Recuerdo que una temporada se hablaba de “tiempo de calidad” para pasarlo con los niños. Se comparaba con el tiempo cuando se entrega en cantidad, esas horas y horas desperdiciadas que los padres pasan tumbados a la bartola respondiendo con desgana a las preguntas que les hacen sus acongojados hijos de uñas sucias. El tiempo de calidad, por el contrario, parece un tiempo de trama prieta en el que pasan muchas cosas apasionantes e instructivas, tantas como para que los niños puedan dosificarlas luego asimilándolas en el tiempo en que estén solos. Me parece que el término ha pasado de moda, y no solo por las costumbres que ha impuesto el virus. El tiempo compartido ha sido denso y extenso, y muchos niños han estado encantados de no tener que ir al colegio y de que sus padres no desapareciesen detrás de la puerta de la calle para volver a abrirla a la caída de la noche. Los niños quieren estar acompañados, a ser posible por sus padres. Pero me pregunto si no habrá salido una generación de niños góticos después de haber sido privados de sus compañeros, y si aprender en compañía no hará que los conocimientos se asimilen de otra manera, igual que poder comentar las cosas que hacemos las asienta y nos hace comprenderlas.

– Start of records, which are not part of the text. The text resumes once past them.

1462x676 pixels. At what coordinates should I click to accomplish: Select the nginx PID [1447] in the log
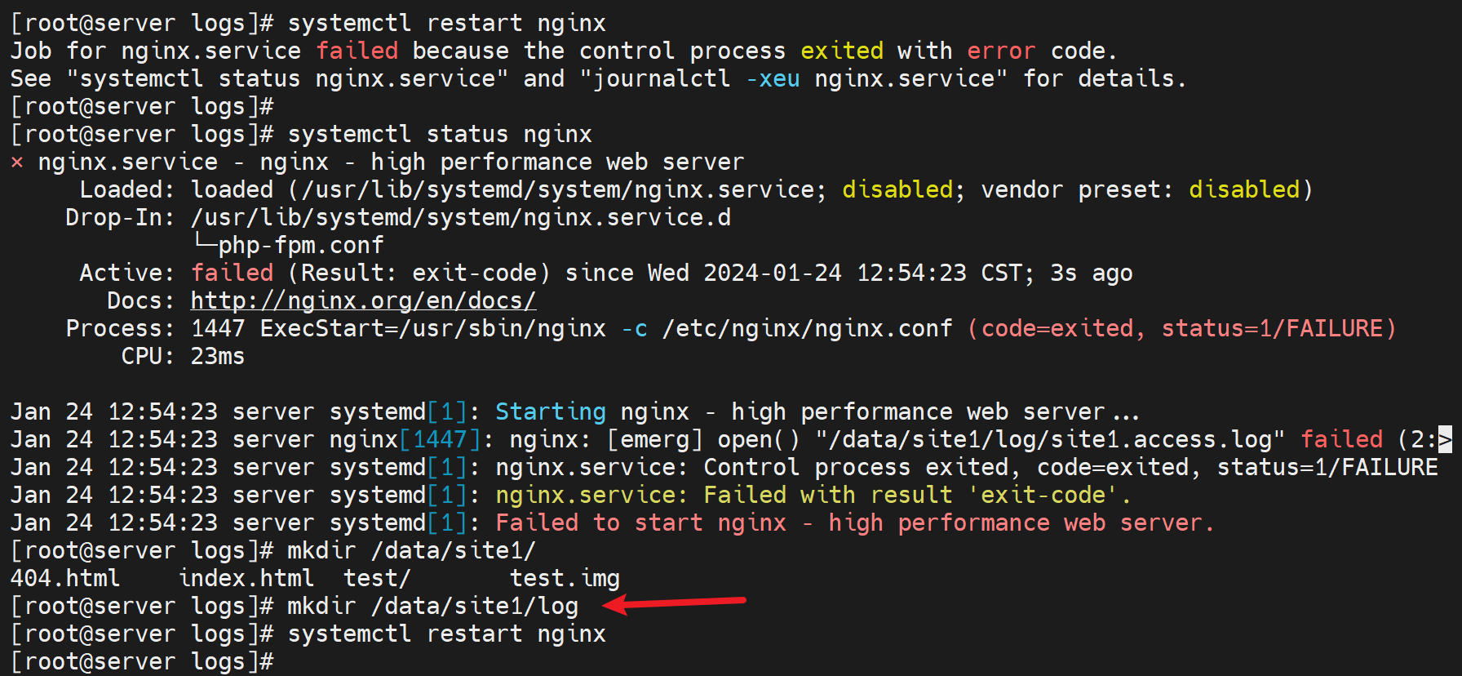pos(440,439)
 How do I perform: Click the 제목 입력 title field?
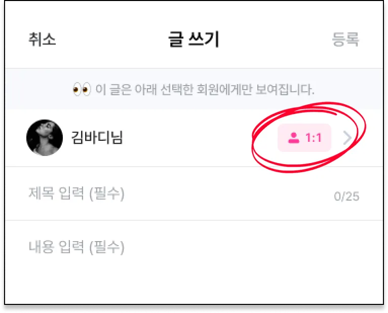pos(194,193)
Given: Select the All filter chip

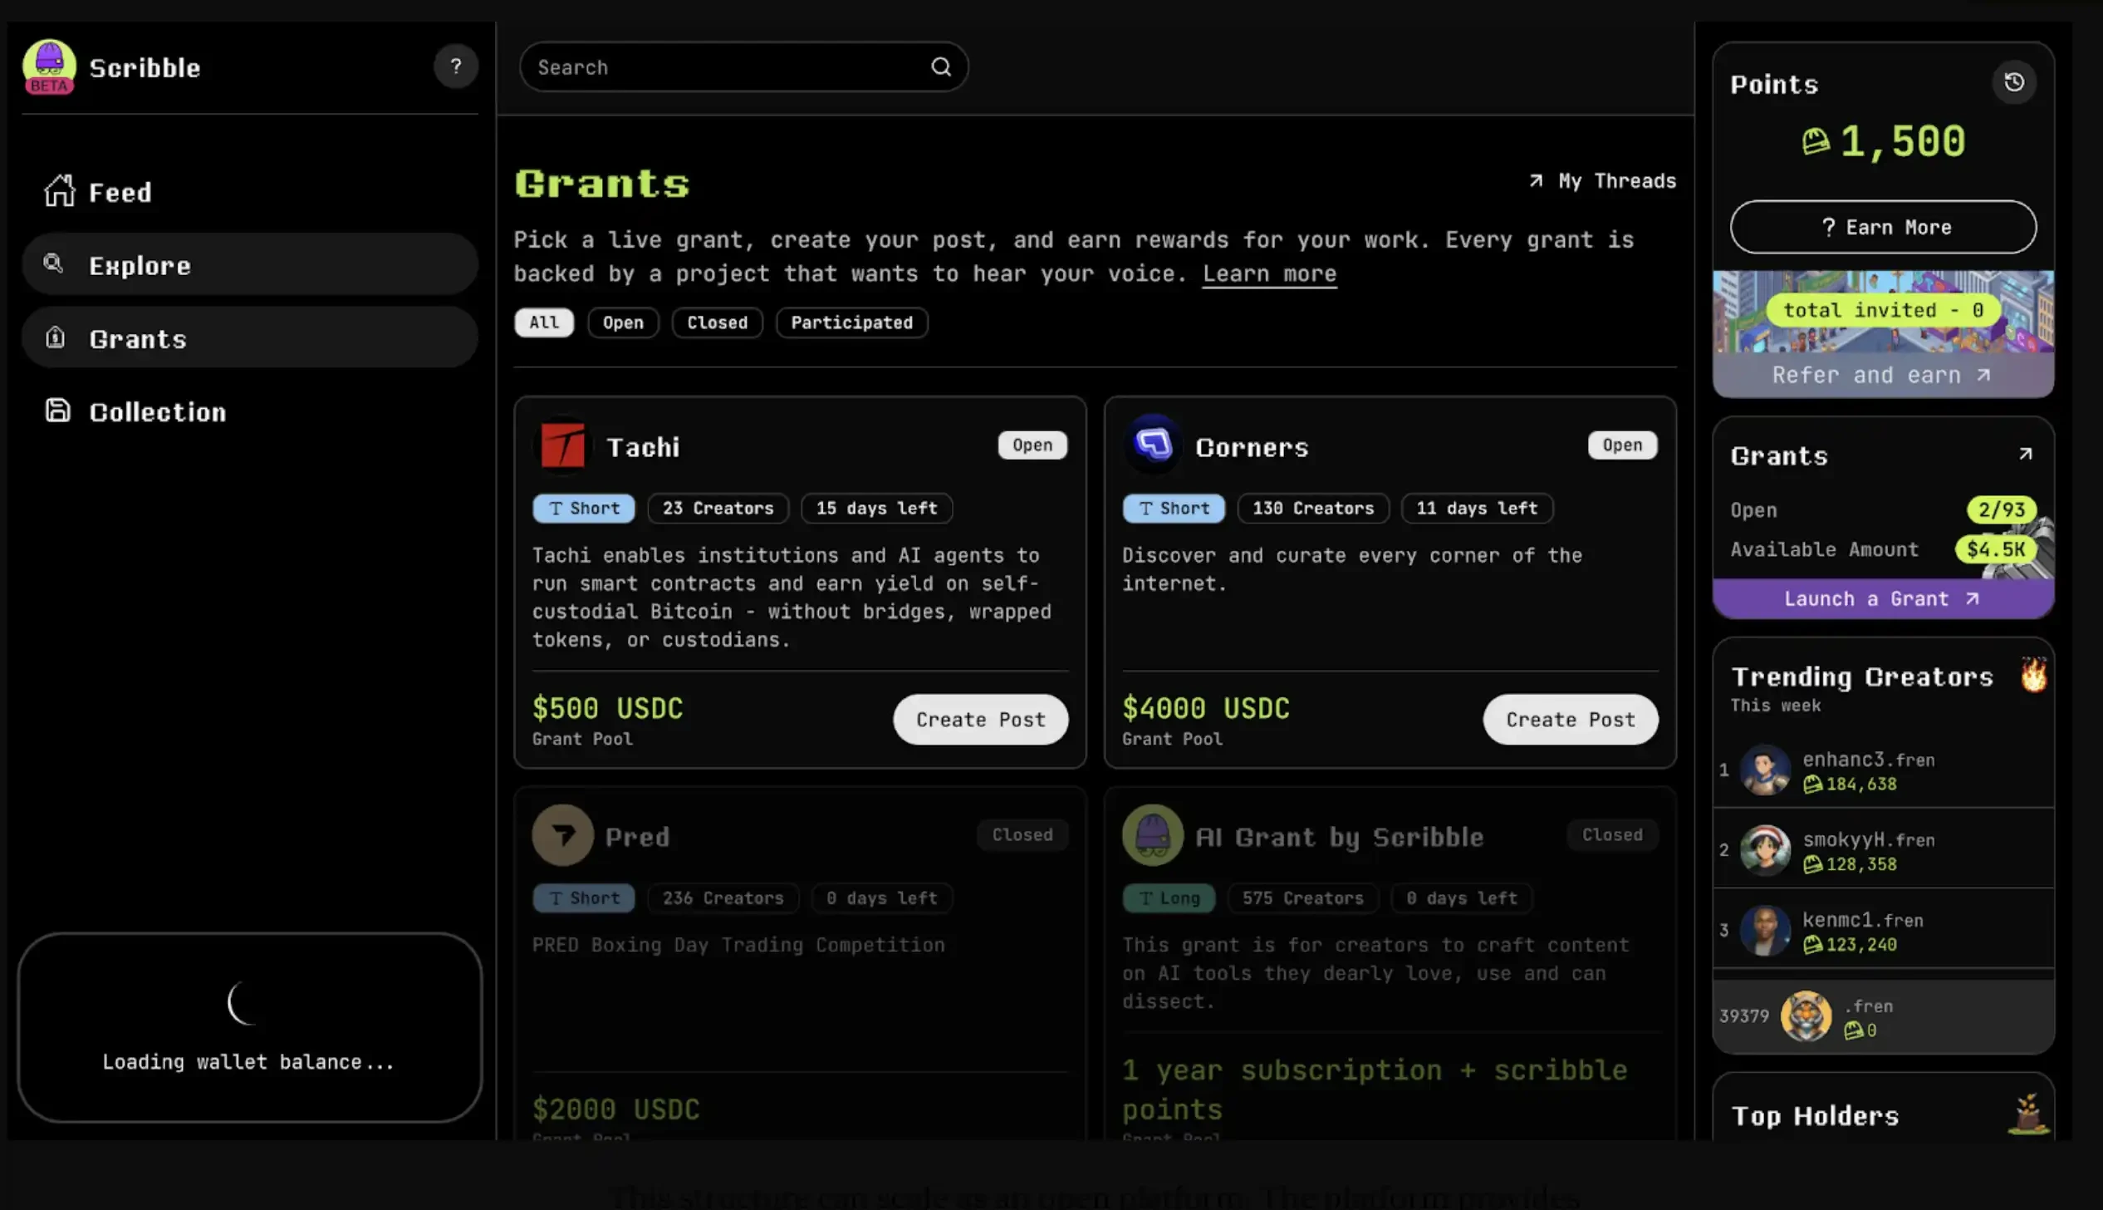Looking at the screenshot, I should pyautogui.click(x=543, y=322).
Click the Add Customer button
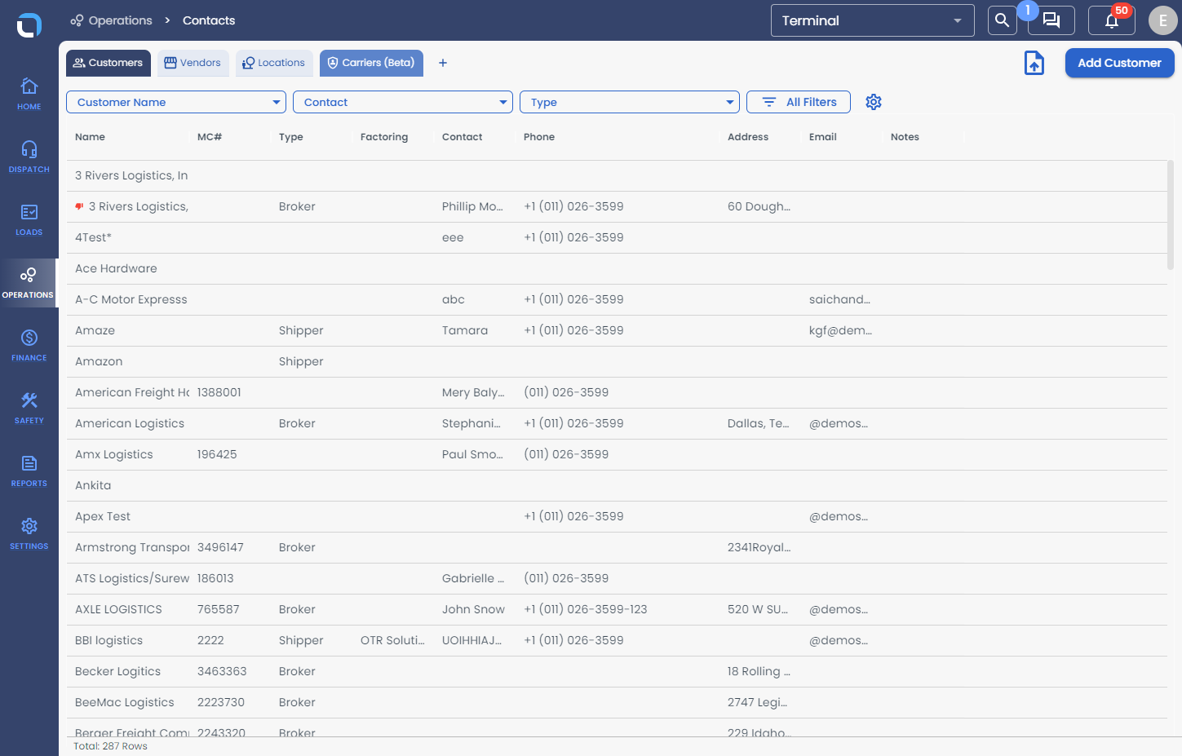 [x=1120, y=63]
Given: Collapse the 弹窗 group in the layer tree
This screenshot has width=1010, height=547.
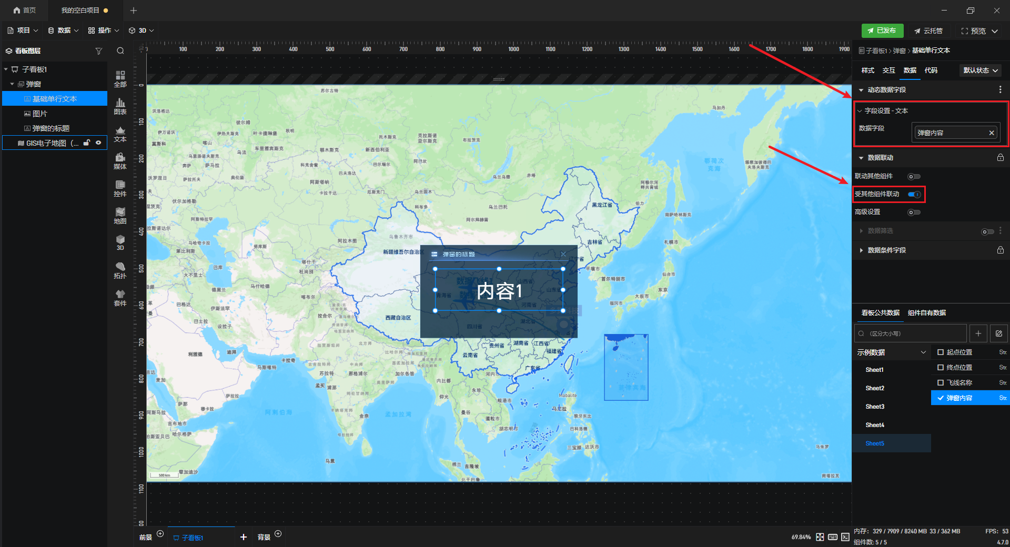Looking at the screenshot, I should pos(12,84).
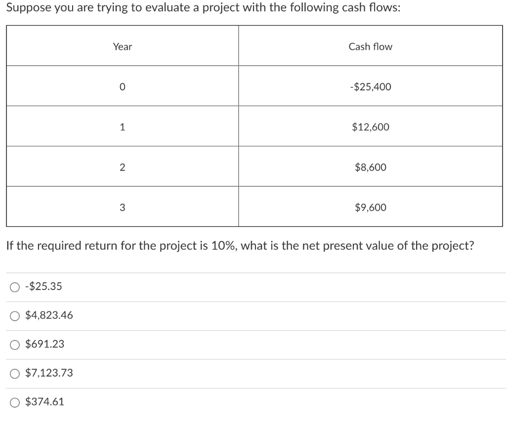Select the $4,823.46 answer option
This screenshot has height=422, width=506.
click(x=14, y=315)
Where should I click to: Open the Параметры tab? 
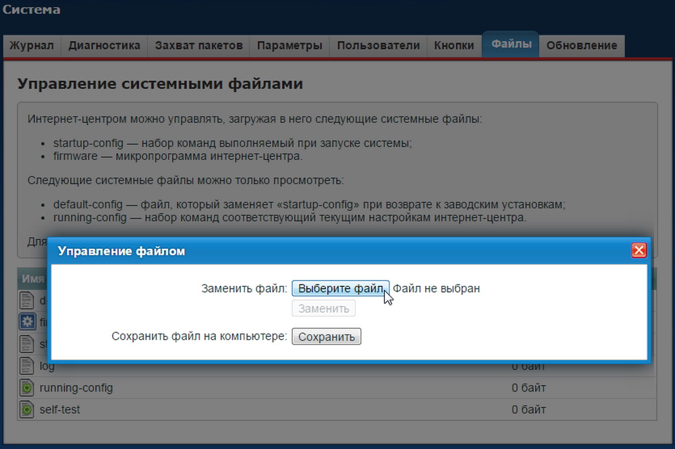pyautogui.click(x=289, y=45)
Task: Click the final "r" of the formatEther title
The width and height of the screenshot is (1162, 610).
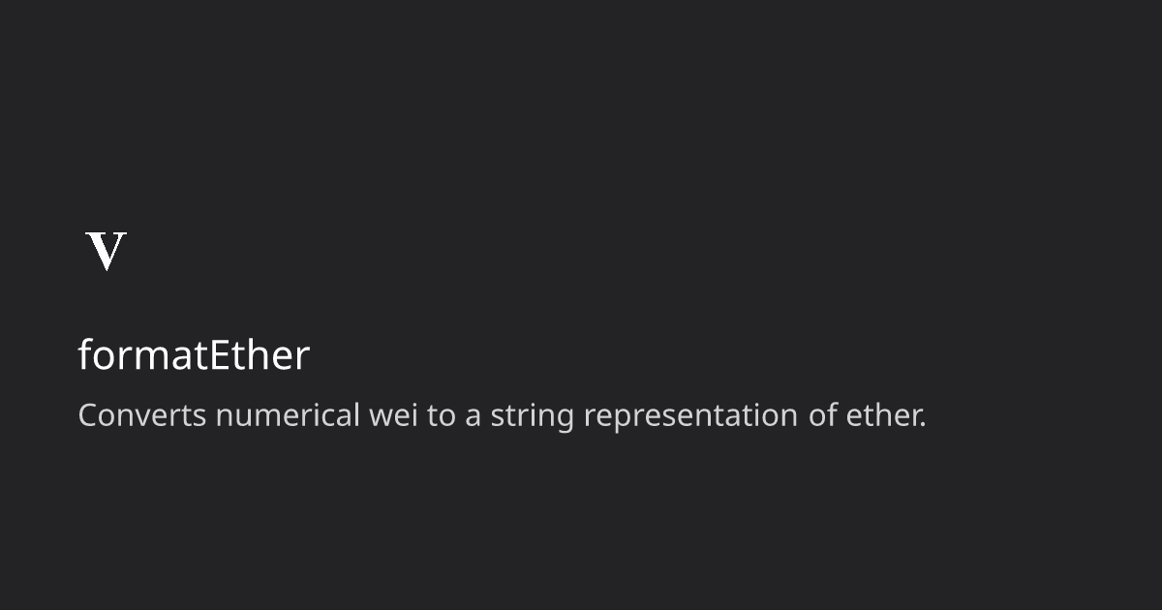Action: (303, 357)
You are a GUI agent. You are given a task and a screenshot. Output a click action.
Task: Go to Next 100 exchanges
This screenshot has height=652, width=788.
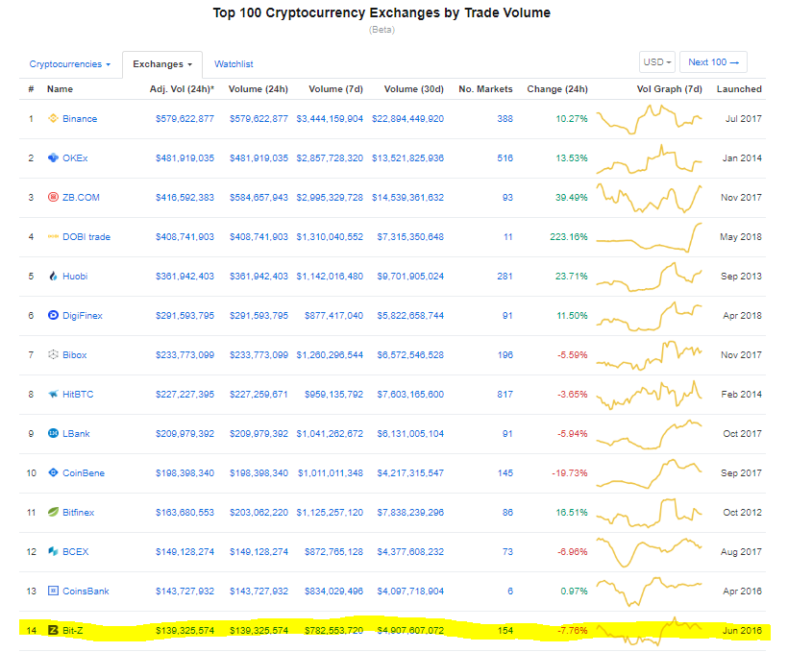click(x=713, y=62)
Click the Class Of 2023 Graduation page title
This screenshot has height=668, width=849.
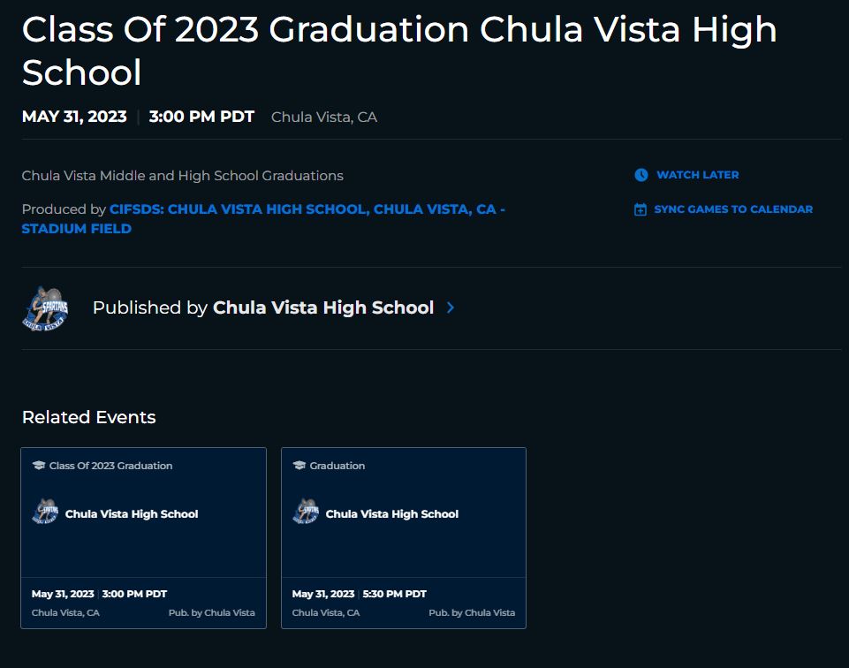(399, 50)
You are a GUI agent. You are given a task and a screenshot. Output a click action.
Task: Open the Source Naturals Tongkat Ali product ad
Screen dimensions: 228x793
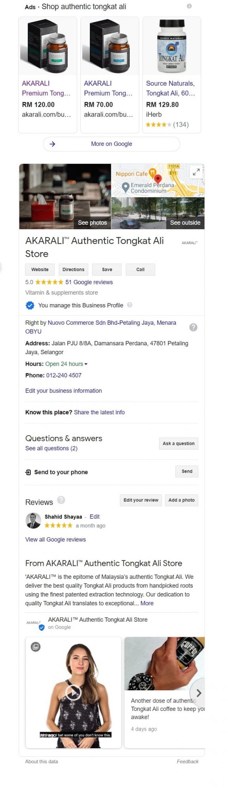tap(172, 75)
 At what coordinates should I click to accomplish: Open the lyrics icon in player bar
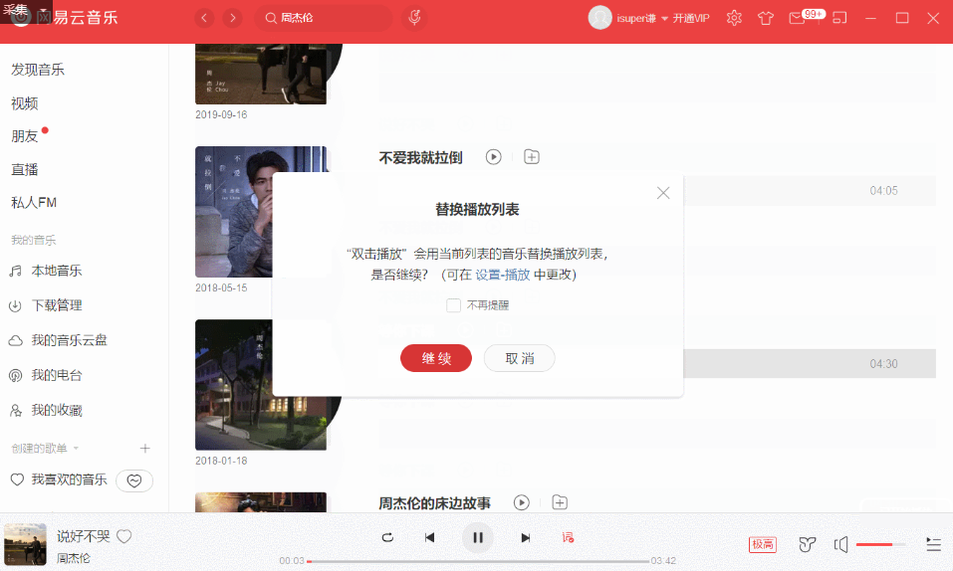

La verdad es que el colegio para mí no era tanto un sitio donde aprendías cosas como un territorio de experimento y negociación sociales. Lamento ser tan evidentemente injusta con mis profesores, pero como fuente de conocimiento mis recuerdos más cálidos van para la revista semanal Don Miki. Los datos convencionales y un poco arbitrarios que había que memorizar en clase eran un pretexto para tener a todos los niños juntos y sentados en lugar de subidos a los árboles tirando piedras. Esta organización dura toda la vida, o lo hacía hasta ahora. Me viene a la mente algo que cuenta Bill Bryson en A Small Island: a mitad de los años setenta entró a trabajar en The Times, donde lo metieron en un cuarto con dos empleados que llevaban toda su vida trabajando en el periódico. Esos dos tipos se podían ni ver y no se dirigían la palabra. No hacían nada de provecho en todo el día y su actividad consistía en lo siguiente: uno se levantaba, abría ostentosamente la ventana y volvía a su sitio. Entonces el otro se levantaba, cerraba la ventana lanzando una mirada furibunda a su compañero y se volvía al suyo. El primero se levantaba otra vez, etcétera. Llevaban décadas manteniendo esa curiosa relación, pero quizá lo más chocante es que el periódico los mantuviese a ellos. Entonces llegaron a modernizar el periódico unos americanos que habían estudiado marketing y que no tardaron en jubilar a aquellos rabiosos ciudadanos que a su vez no tardaron en morirse, desaparecido el estimulante fuego de la pasión que los sustentaba. Entiendo los motivos, pero lo interesante aquí es la sociedad que se estaba desvaneciendo, organizada de manera que cada cual tuviese un papel y pudiese estar con los demás. “¡Eh, que estamos jugando!” es el grito que separa a los que se ponen a atizarse en serio.
Es escritora. Su libro más reciente es 'Lloro porque no tengo sentimientos' (La Navaja Suiza, 2024).